* **Reading text**
= = = =
Sanchez, a candidate for Guatemala's Congress, was attending his seventh funeral in six months, each grim gathering a farewell to a candidate or political worker struck down by bullets in the astoundingly violent run-up to Sunday's national elections. At least 50 candidates and political activists representing parties across the political spectrum have been slain in the past 15 months, and dozens of others have been attacked, according to watchdog groups.
Political workers have been hacked with machetes; candidates have been bombed, shot and beaten. Even though Guatemala is one of the world's most violent countries, the brazen nature of the killings has surpassed anything seen here since three decades of civil war ended in 1996.
"This is not a campaign, this is a war," said Erasmo Ordonez, whose uncle was killed in May while running for mayor in the town of Zacapa and whose political activist father was murdered two years earlier.
The roots of the preelection violence are the subject of much debate among the 29,300 candidates and 21 political parties vying for offices in nearly every Guatemalan village, city and state, known here as departments. Some blame the drug cartels that are believed to have penetrated almost all levels of Guatemalan government; some say the killings are ordered by political rivals. Others argue that the pace of murders is far from abnormal in a country of 12 million people that registered at least 6,000 murders last year. And yet others believe some of the violence may be the fault of the informal syndicates that govern many walks of life, threatening violence if they do not receive payoffs for everything from bus routes to milk deliveries.
Whatever the case, the violence has boosted the presidential campaign of Otto Perez Molina, a retired Guatemalan army general and military intelligence chief whose campaign posters, featuring a clenched fist, leave little doubt about his stance on crime. Once trailing badly, he has surged ahead and is now tied with the longtime front-runner, Alvaro Colom, according to a poll released Wednesday by the newspaper Prensa Libre.
= = = =
* **Data listing**
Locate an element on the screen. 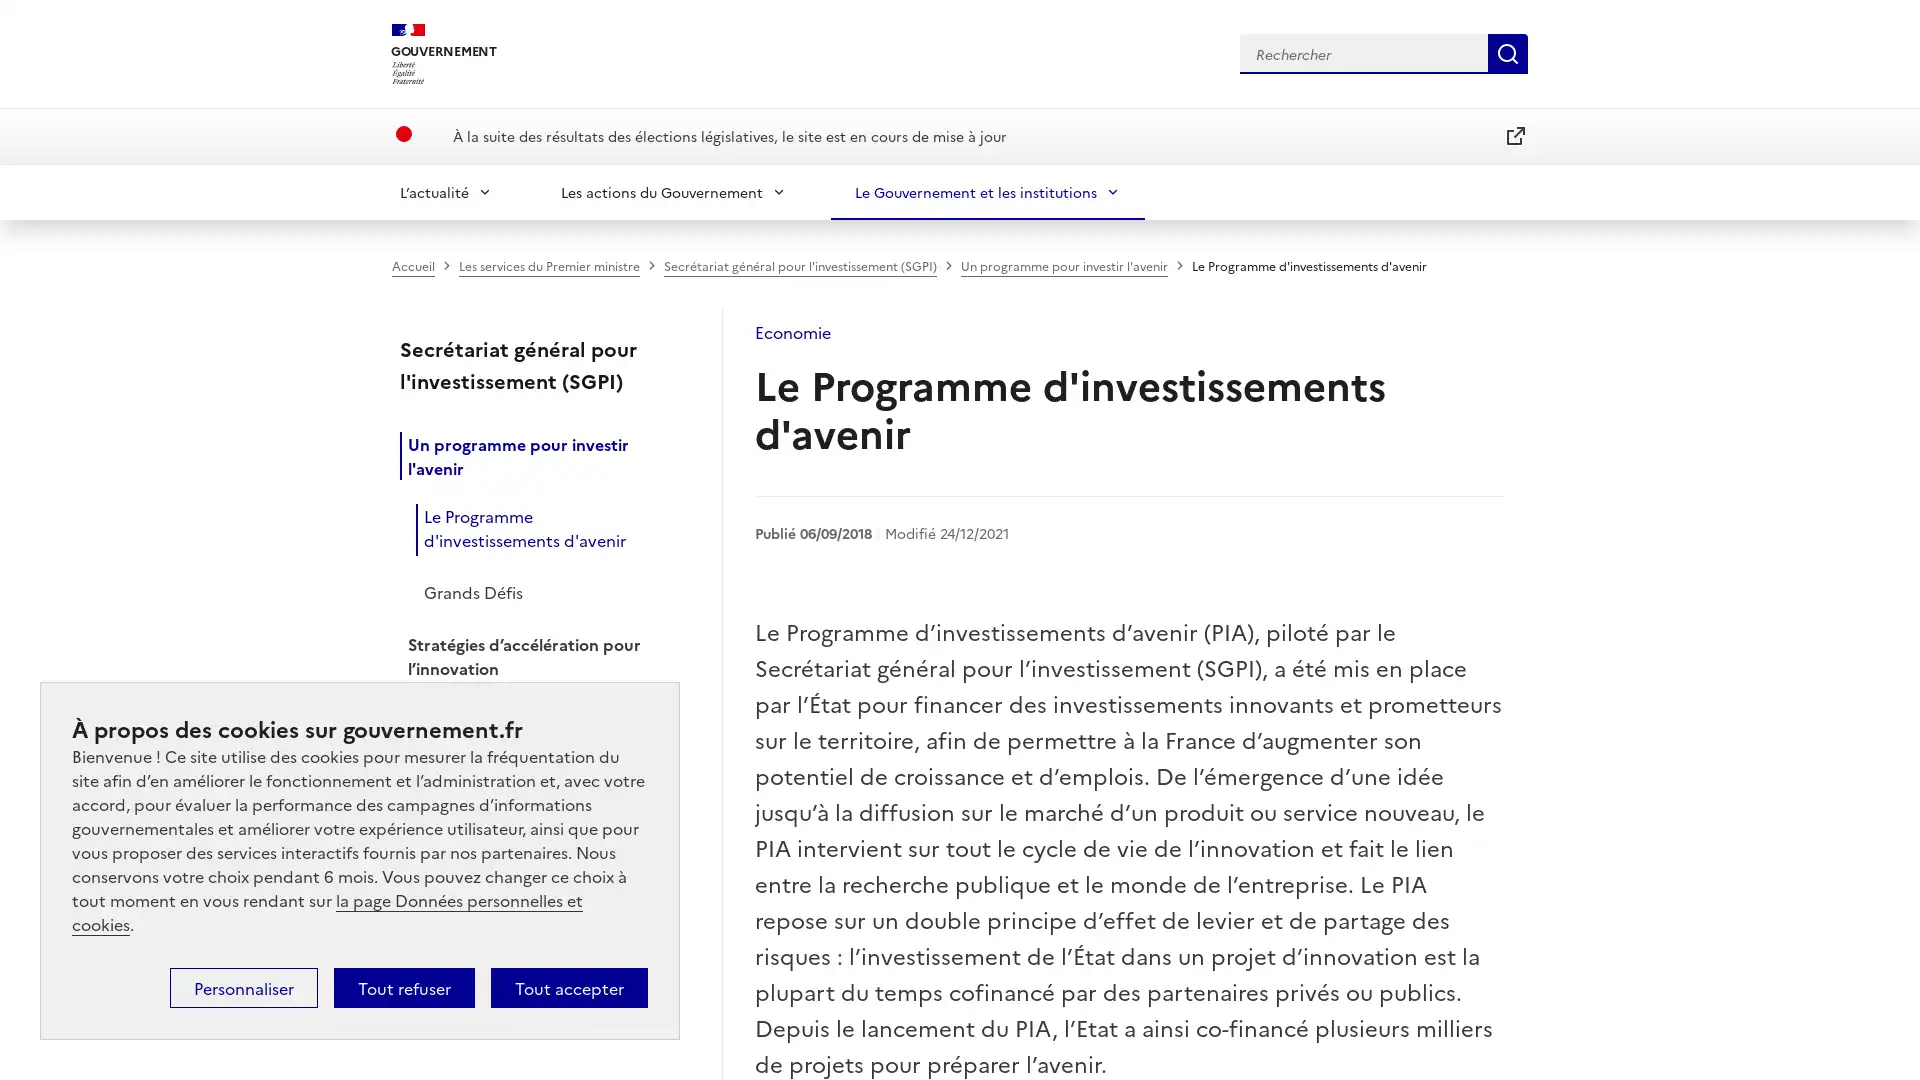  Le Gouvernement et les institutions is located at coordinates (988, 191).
= = = =
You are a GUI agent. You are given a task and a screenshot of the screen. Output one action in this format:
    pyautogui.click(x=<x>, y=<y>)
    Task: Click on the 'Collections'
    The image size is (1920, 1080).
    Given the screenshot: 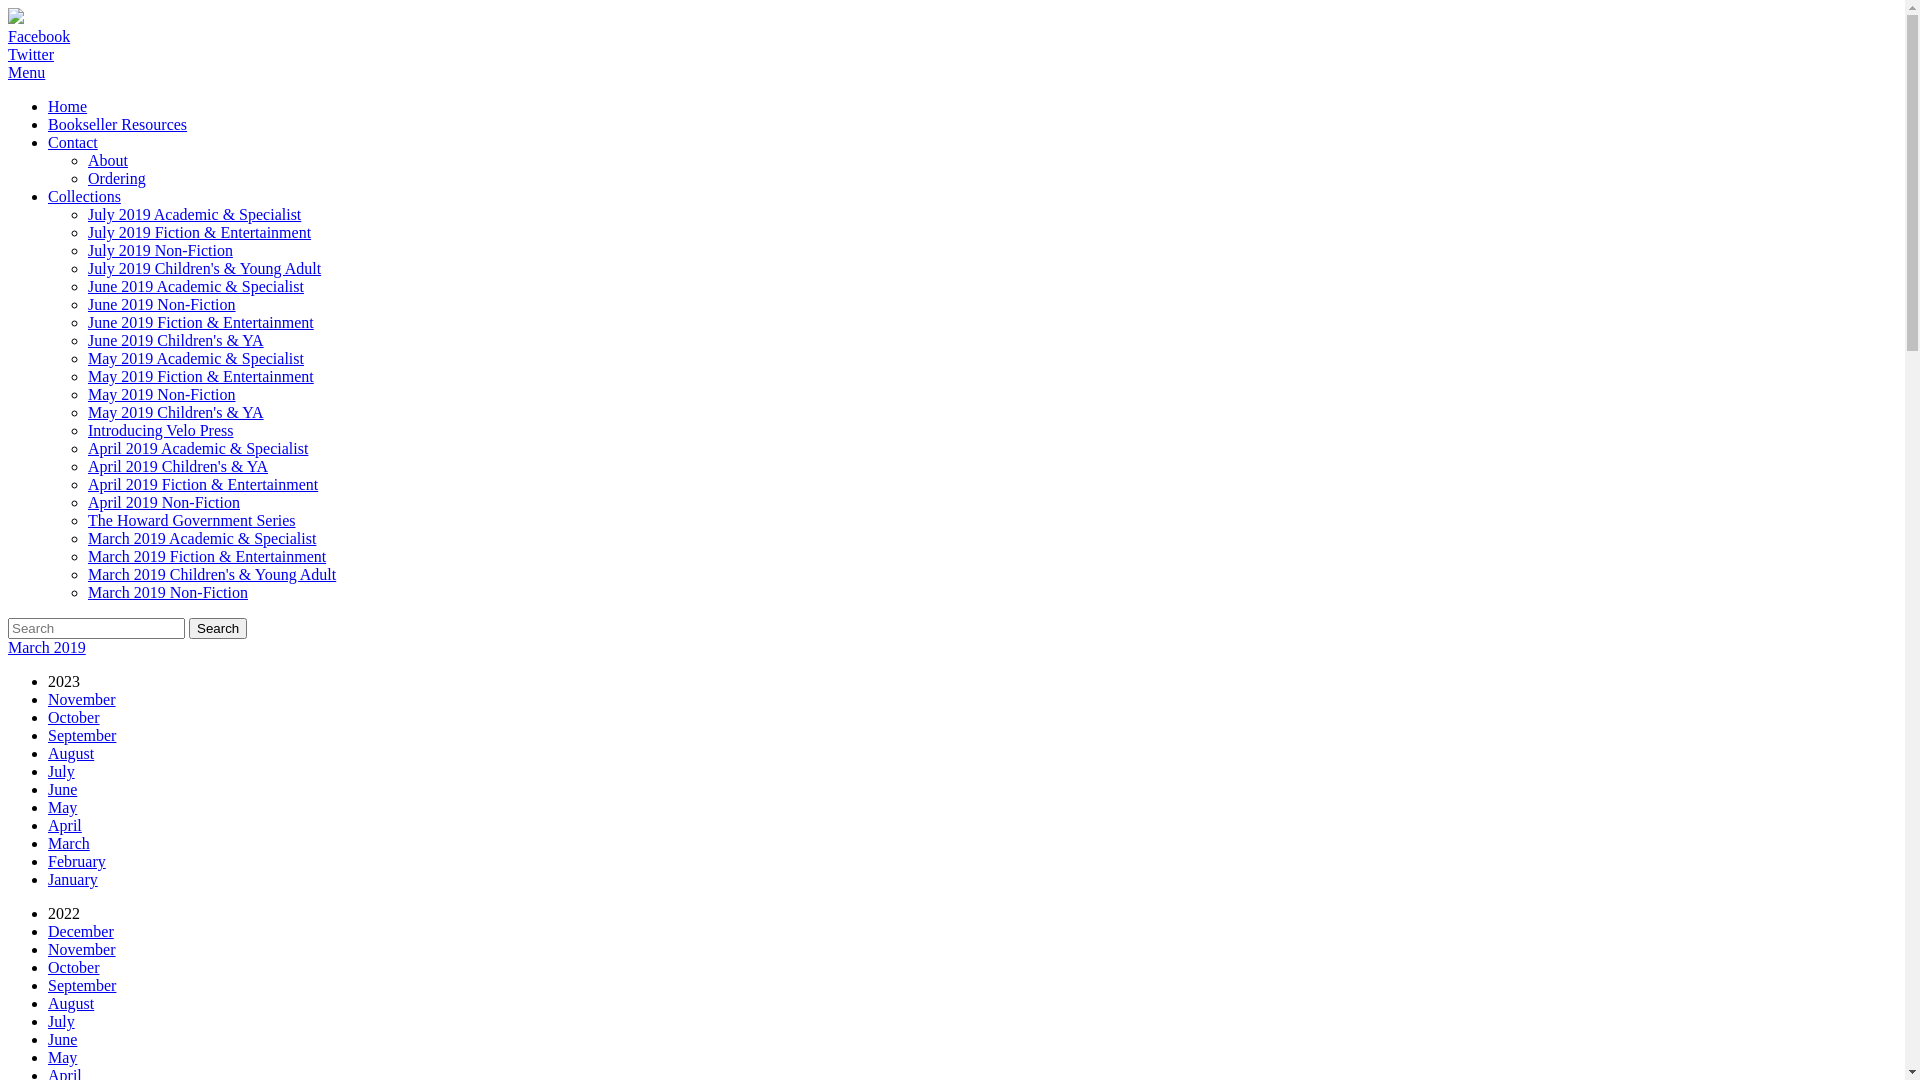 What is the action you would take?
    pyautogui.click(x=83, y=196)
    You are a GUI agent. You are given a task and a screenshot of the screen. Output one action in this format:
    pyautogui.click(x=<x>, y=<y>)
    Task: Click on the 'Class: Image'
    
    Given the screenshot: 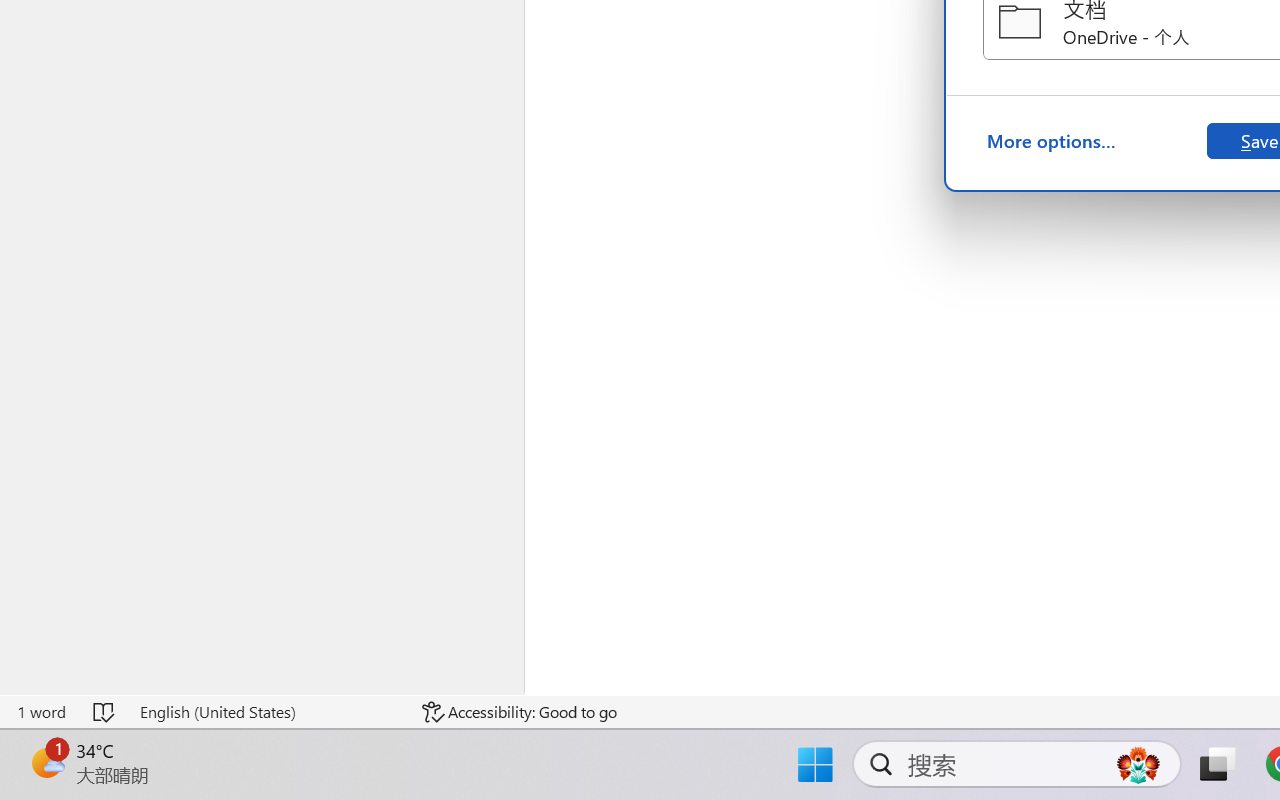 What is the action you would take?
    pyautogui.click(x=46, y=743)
= = = =
* **Problems to work on**
• A. Please condense the paragraph beginning "The roots of the preelection violence" in the article on Guatemala's election violence into a short list that keeps its main facts.
• B. In the article on Guatemala's election violence, what image appears on Otto Perez Molina's campaign posters?

* **Outputs**
• A.
- Who is debating: the 29,300 candidates and 21 political parties competing for offices in nearly every Guatemalan village, city and department.
- First view: drug cartels, believed to have penetrated almost all levels of government, are to blame.
- Second view: political rivals are ordering the killings.
- Third view: the pace of murders is not abnormal for a country of 12 million that registered at least 6,000 murders last year.
- Fourth view: informal syndicates may be behind some of the violence, since they threaten violence when they are not paid off for everything from bus routes to milk deliveries.

• B. A clenched fist.